2.1 Study Design and Population
This study compared consecutive patients prospectively referred to HT
discussion in the Soroka University Medical Center from 2016 to 2017 (HT
Group) and a matched retrospective cohort of patients who underwent
coronary angiography between the years 2005 and 2015 (No HT Group).
The inclusion criteria for the registry were based on an institutional
protocol specifically designed for selecting patients for HT discussion.

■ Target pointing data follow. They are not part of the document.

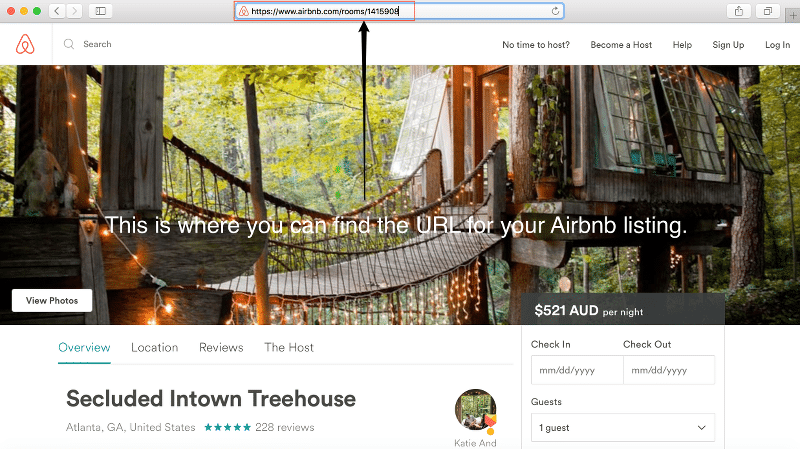Click the search magnifier icon
Viewport: 800px width, 449px height.
tap(69, 44)
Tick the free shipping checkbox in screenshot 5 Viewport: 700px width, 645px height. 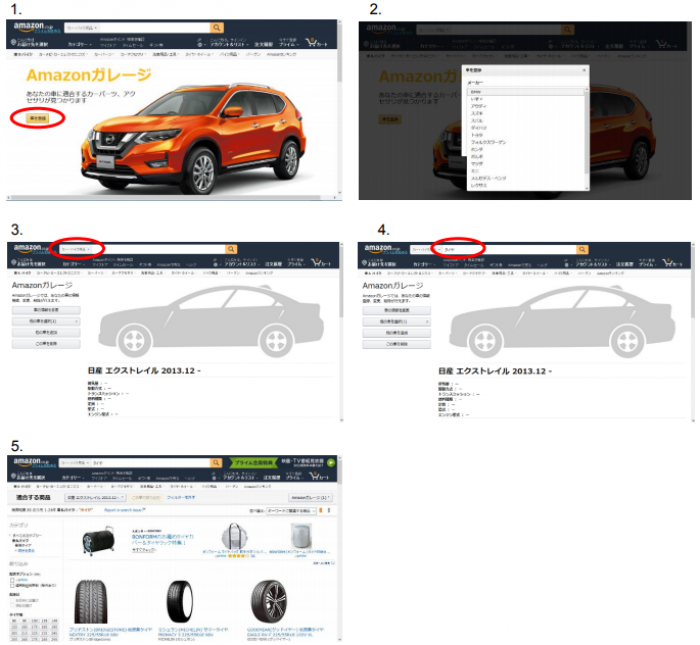coord(14,585)
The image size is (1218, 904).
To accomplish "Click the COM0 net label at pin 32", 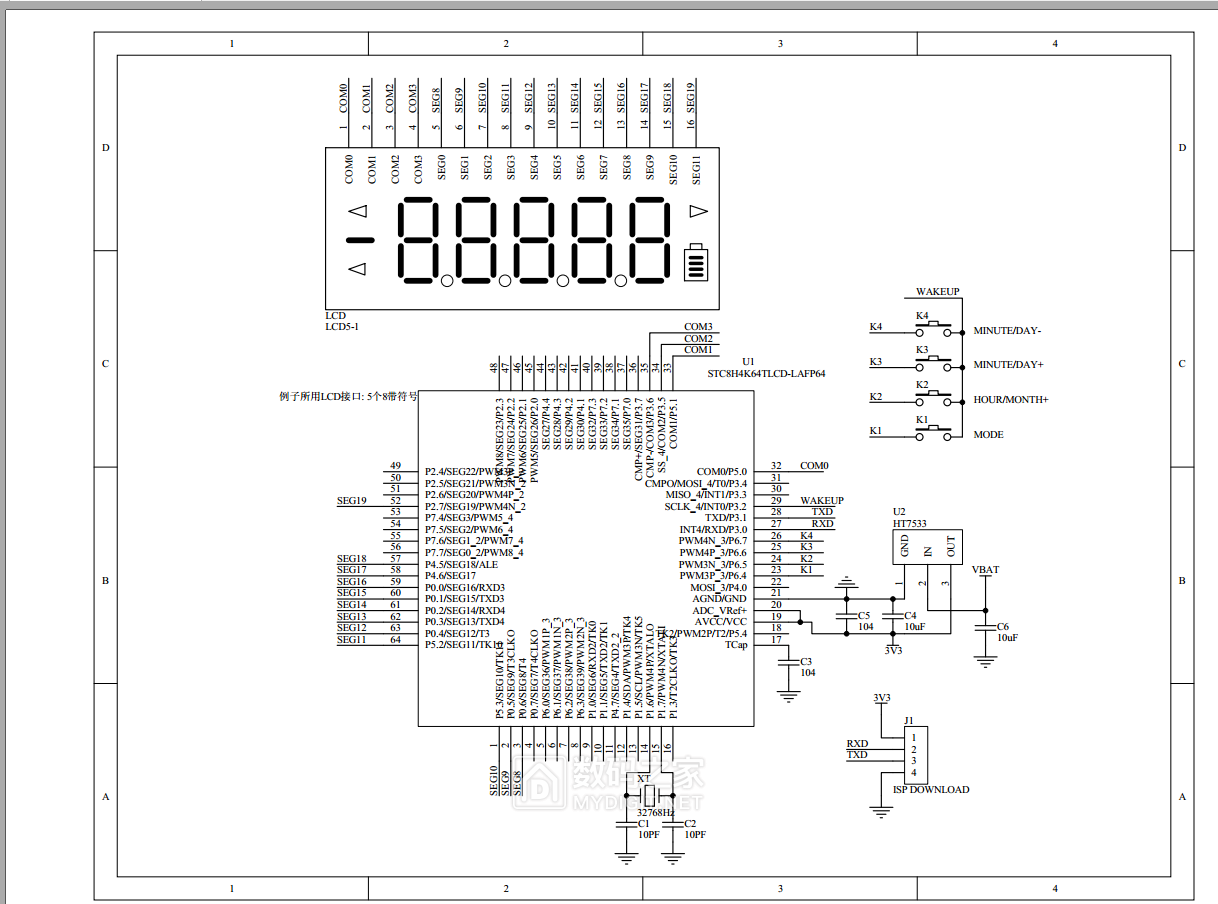I will click(x=814, y=466).
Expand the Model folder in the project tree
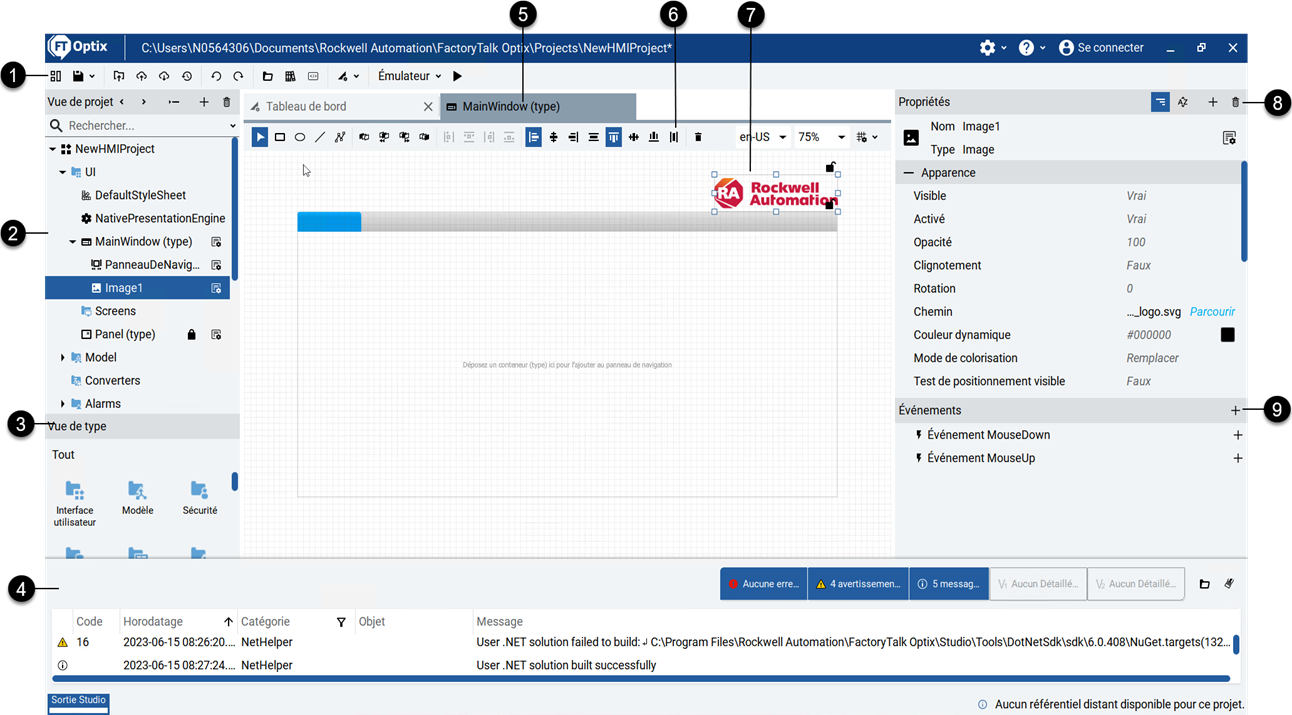Viewport: 1292px width, 715px height. (x=63, y=358)
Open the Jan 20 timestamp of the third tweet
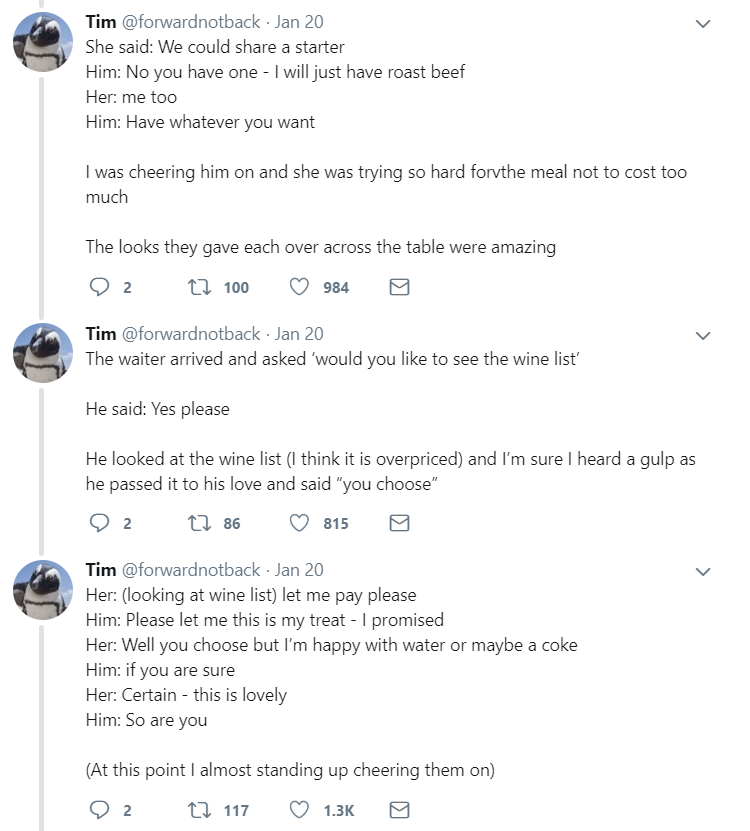This screenshot has width=750, height=831. coord(299,570)
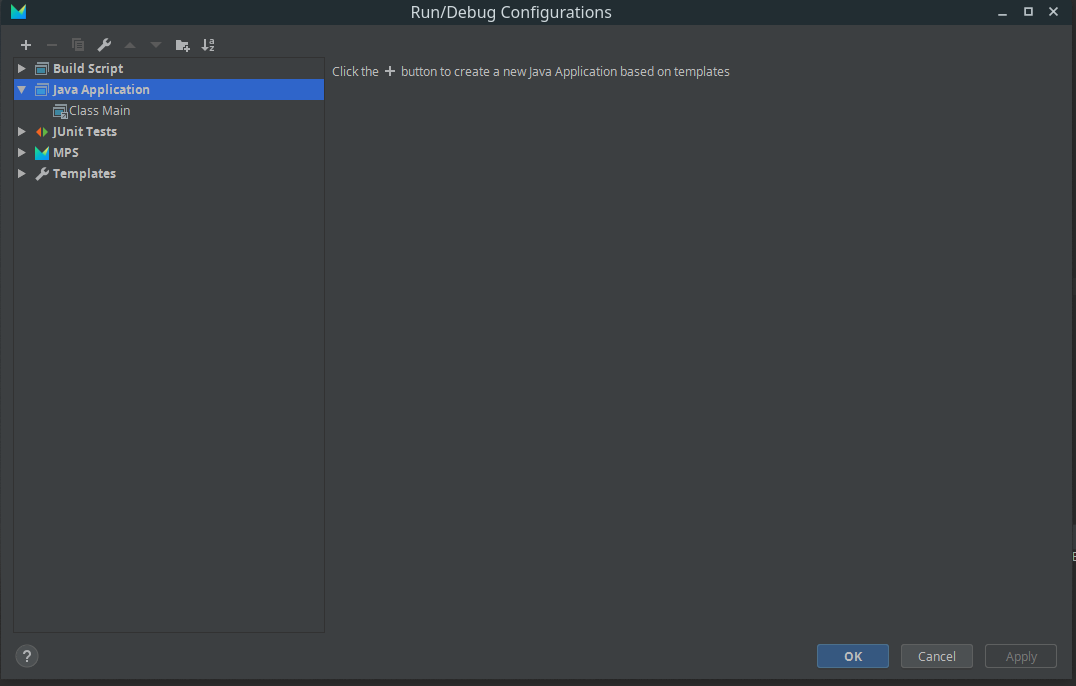Expand the Build Script tree node
This screenshot has height=686, width=1076.
pyautogui.click(x=22, y=69)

In summary, patients were included if they presented with stable
coronary artery disease (CAD) or with stabilized acute coronary
syndromes (ACS), defined as hemodynamically stable patients, at least 48
hours since the last ischemic complaint, who were diagnosed with left
main (LM) and/or multivessel coronary disease with low SYNTAX score
(< 23) and low perioperative risk as assessed by the Society
of Thoracic Surgeons (STS) score (<4%) [7]. Patients were
also included if presenting with single vessel disease considered high
risk for PCI due to left anterior descending (LAD) artery origin lesions
or complex bifurcation lesions of the proximal LAD. Patients with LM and
/or multivessel disease with an intermediate or high SYNTAX score
(> 23) were discussed by the HT if they were classified as
being of moderate or high perioperative risk (STS risk score
>4%) or due to co-morbidities that could influence the
clinical outcome after cardiac surgery. Patients presenting with ST
elevation MI (STEMI) could be included if there were clinical and
electrocardiographic signs of reperfusion and/ or if the patient
presented in the evolved phase of STEMI and had been pain-free for at
least 48 hours before admission.
If a patient met the institutional criteria for HT discussion after the
diagnostic angiogram, the procedure was concluded, and the case brought
for discussion within 24 hours. The HT was composed of interventional
cardiologists, clinical cardiologists and cardiothoracic surgeons. A
member of the clinical team treating the patient was also present.
Afterwards, the treating physician presented the revascularization
strategy recommended by the HT to the patient and their family, along
with the advantages and disadvantages of both treatments. The patient
then made an informed decision whether to proceed with the HT
recommended therapy or to opt for the alternative, when feasible [8,
9].
The retrospective cohort was composed of patients that underwent
coronary angiographies between the years 2005 and 2015 with matching
diagnosis and complexity of coronary disease, identified from our
institutional database. Angiographic data was individually reviewed by
an unbiased interventional cardiologist to unsure appropriate matching.